We no longer teach to evaluate, to obtain an objective result that tells us whether the student has learned or not. Now we evaluate to teach: they want us to invert the terms of the equation, to design the evaluation first, and from that design, we assemble the didactic sequence. Where is the knowledge? And the role of the teacher? We no longer have to teach anything, we have to facilitate the students' acquisition of learning, which they supposedly and magically already have within themselves, we have to make it easier for knowledge to emerge, in a kind of adulterated mayeutic exercise. We have to facilitate learning, to be an executive coach for our students.
In the end, what we are trying to do is to create parts for the industrial machinery, people who are quickly interchangeable, without criteria, and who know how to compete among themselves, and obey any order, without questioning it. As the philosopher Jean-Claude Michéa points out, education by competencies is:
The teaching of ignorance, which consists of learning skills and abilities, technical practices and applications of knowledge, but without the need to learn and understand that knowledge and technology.
The predictable consequences
The labor power that feeds surplus value, the only place reserved for us by the possessing classes, will be more uniform, more uncritical, and of course, more replaceable. The cheapness of the main factor of production, primordial in capitalism, will have reached unsuspected limits, with almost no distinction between one worker or another: they will be mere pieces, the pawns of a sinister chess, in which you never reach the square where you can become queen (although evidently, the propaganda machine will tell you, and show you, that this is always possible).

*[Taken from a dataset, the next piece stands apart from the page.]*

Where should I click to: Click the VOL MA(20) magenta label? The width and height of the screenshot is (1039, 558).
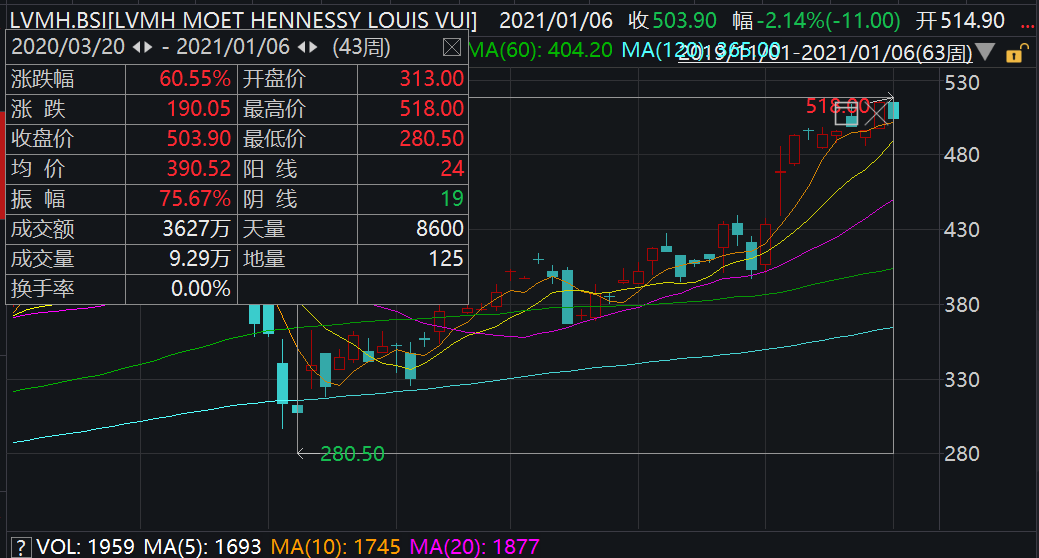click(474, 547)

In an economic system where every innovation that can be profitable for capital is quickly taken up, it is not surprising that the skills we diligently teach our students are useless even the following month. We have already given the example of Big Data, and we are going to soon be able to give many other examples in the future. If we do not provide young people with knowledge and content that will enable them to form their own judgments about reality, when there is a technological or business-oriented change of direction, and the skills they have acquired with so much care are no longer valid, the helplessness and sense of powerlessness will be unparalleled, feeding another of the whirlwinds that threatens coexistence today: individualism and the identity imaginary, the only escape left to people once they are unable to participate in the productive life of their closest community.
Finally, we cannot fail to mention how to escape from this overwhelming maelstrom: by placing the knowledge that our species has been generating on the pedestal it deserves, and establishing as the ultimate goal of education, its transmission and improvement, creating educated people, and not just trained ones. Otherwise, the present will turn increasingly decadent and the future will grow darker by the day.